- [WORK TO COMPLETE] The task for the listing below is to write out exactly the lines starting at the one containing "The width and height of the screenshot is (1568, 540)." and ending at the one containing "the ヘルプ help", both included. Pictures are to be omitted.

- [DATA FOR PROCESSING]
================================

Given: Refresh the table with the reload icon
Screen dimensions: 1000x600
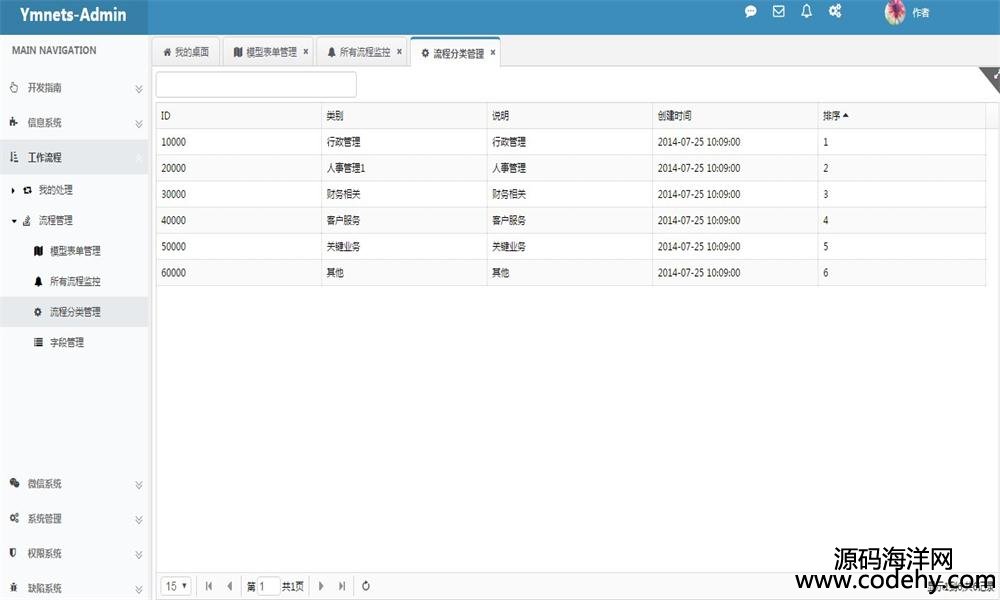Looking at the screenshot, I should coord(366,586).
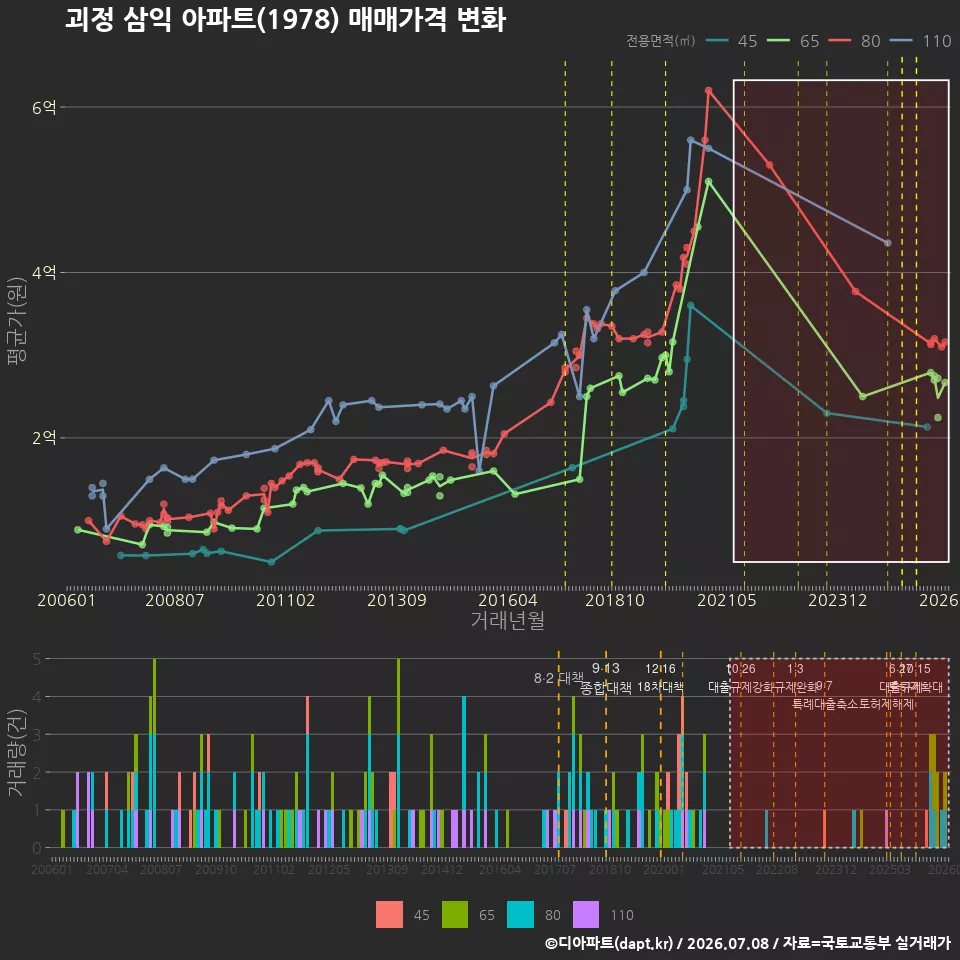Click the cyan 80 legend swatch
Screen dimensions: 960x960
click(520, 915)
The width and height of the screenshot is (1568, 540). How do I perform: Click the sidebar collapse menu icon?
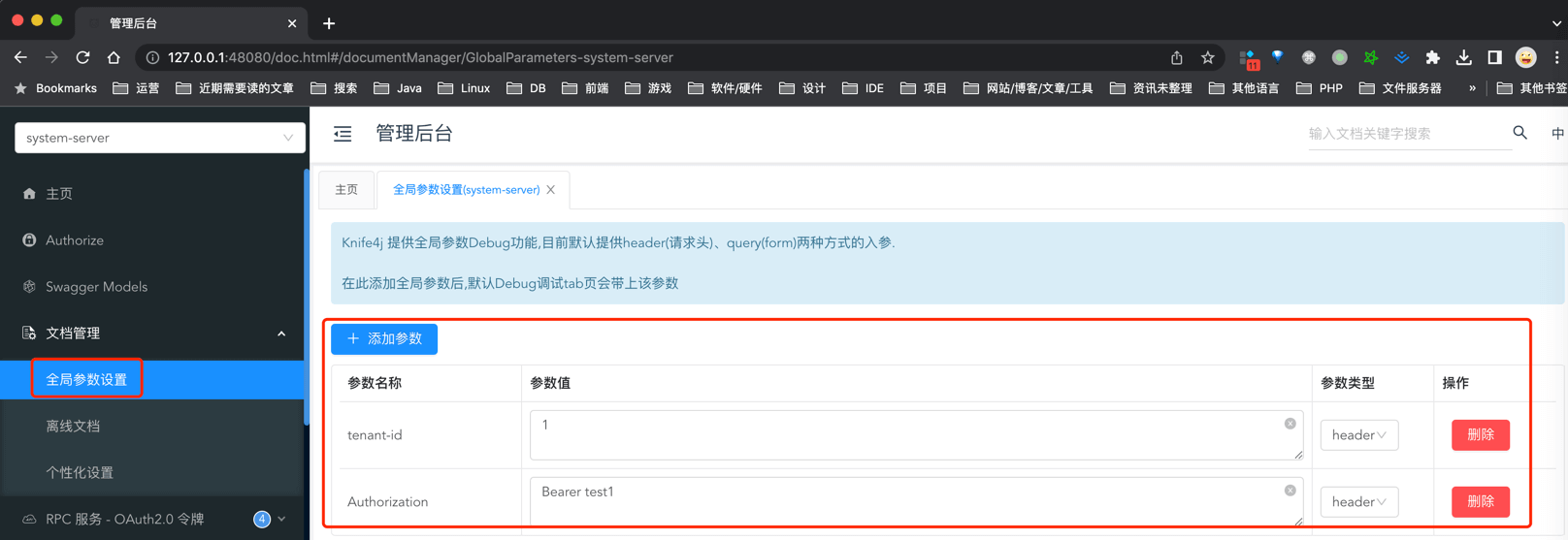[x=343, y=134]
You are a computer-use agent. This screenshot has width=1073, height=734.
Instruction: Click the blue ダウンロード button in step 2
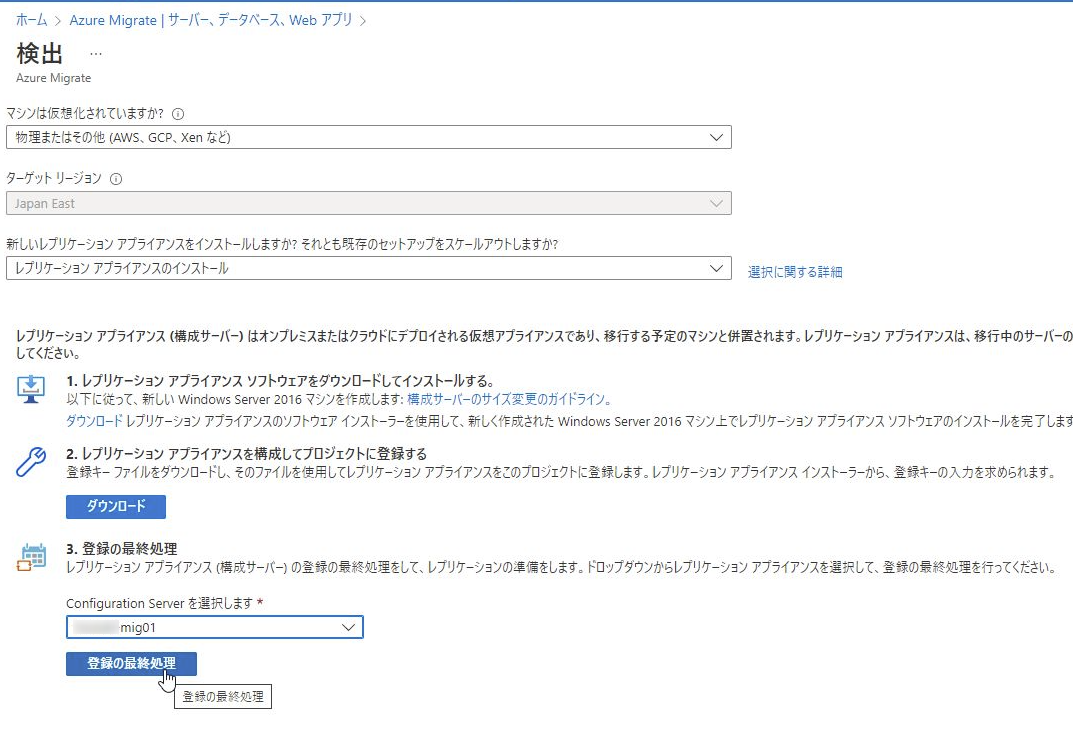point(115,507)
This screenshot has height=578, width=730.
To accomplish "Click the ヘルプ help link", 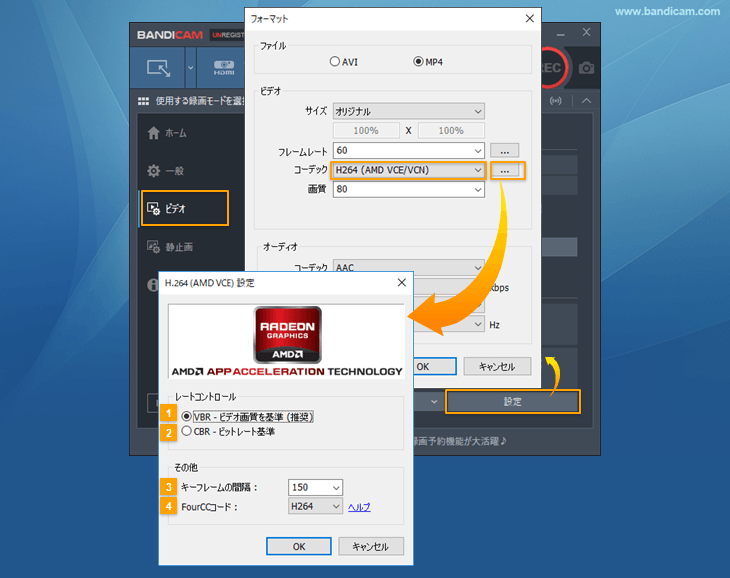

================================

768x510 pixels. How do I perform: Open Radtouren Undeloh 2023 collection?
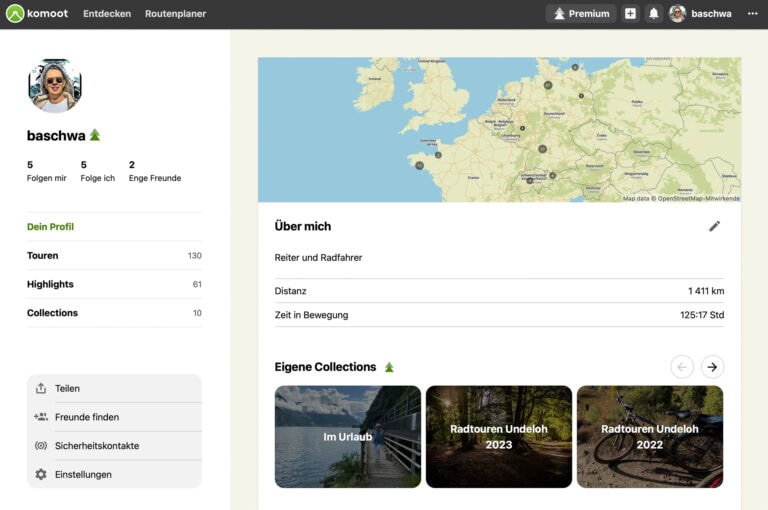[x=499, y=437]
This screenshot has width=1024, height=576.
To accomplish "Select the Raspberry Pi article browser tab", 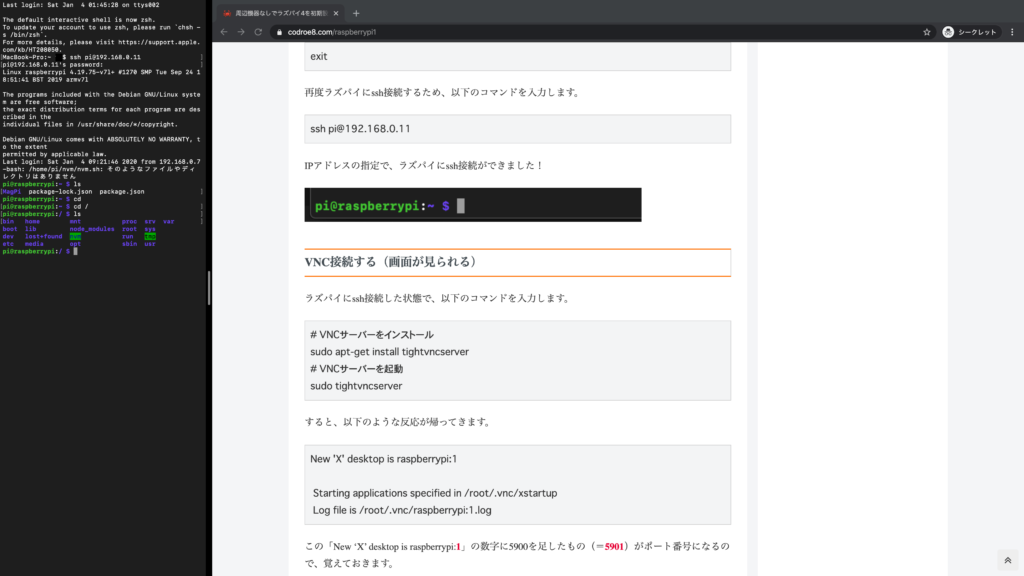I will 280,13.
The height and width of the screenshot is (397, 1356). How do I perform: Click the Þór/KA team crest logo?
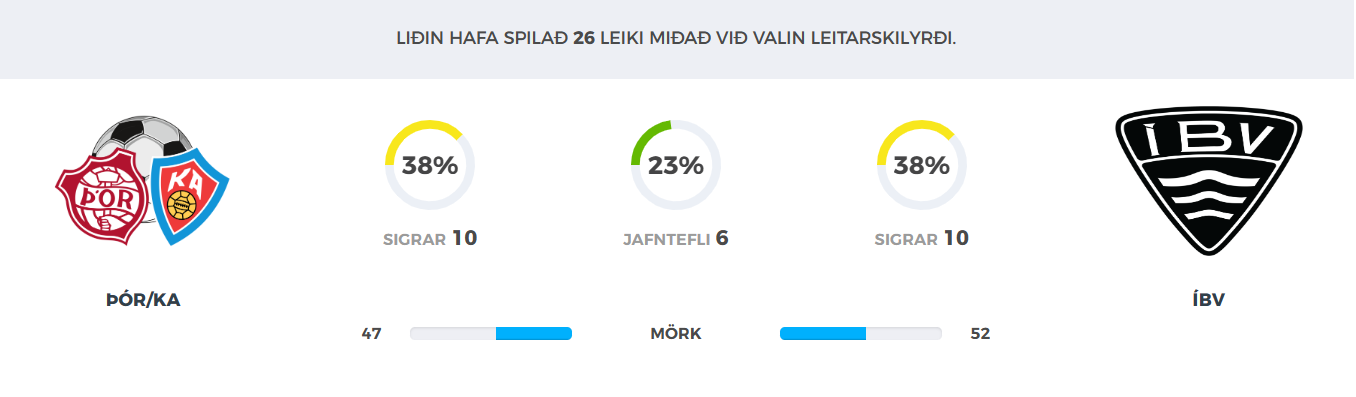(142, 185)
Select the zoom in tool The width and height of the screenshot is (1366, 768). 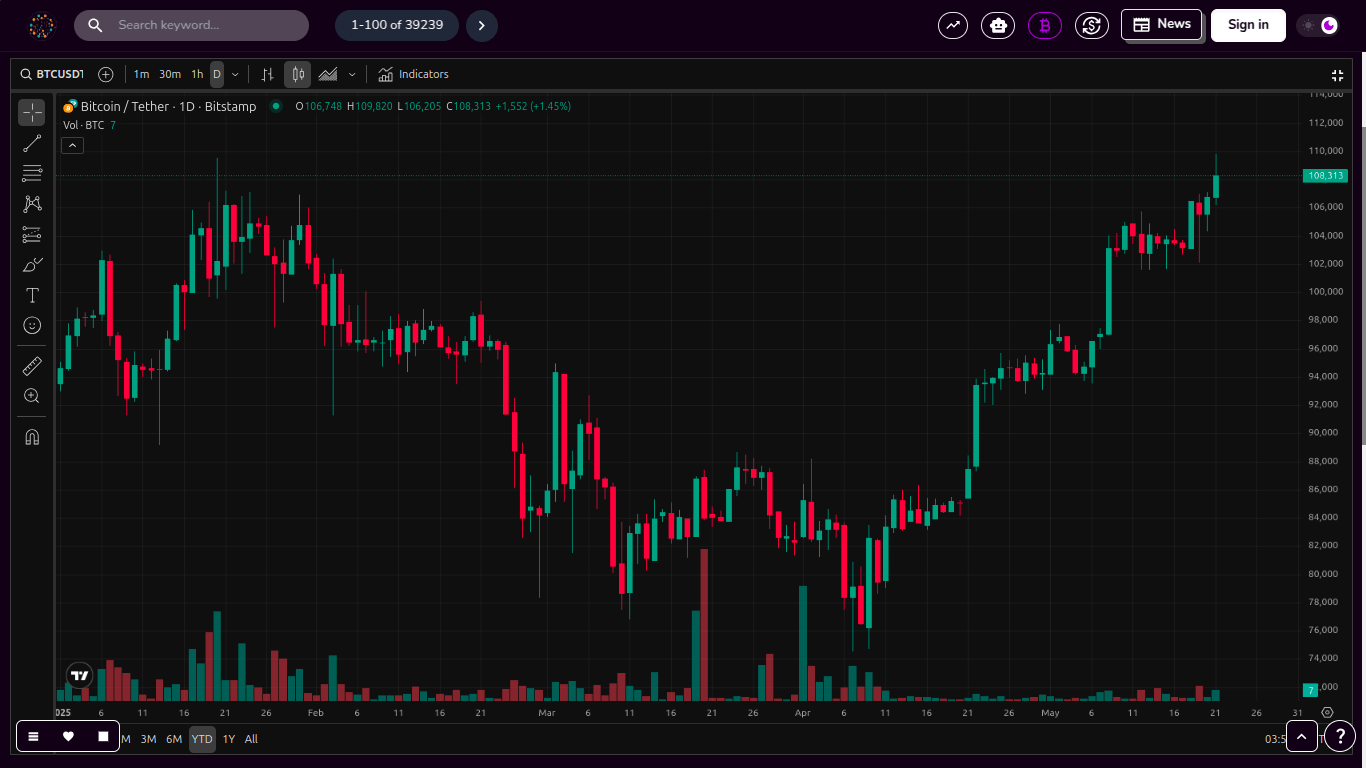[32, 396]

================================

- [ANSWER SECTION]
The width and height of the screenshot is (1568, 540). How do I perform: Click the sidebar collapse menu icon?
[x=343, y=134]
You are a computer-use agent. This screenshot has width=1073, height=734.
Instruction: Click the blue ダウンロード button in step 2
point(115,507)
This screenshot has height=578, width=730.
To accomplish "Click the ヘルプ help link", 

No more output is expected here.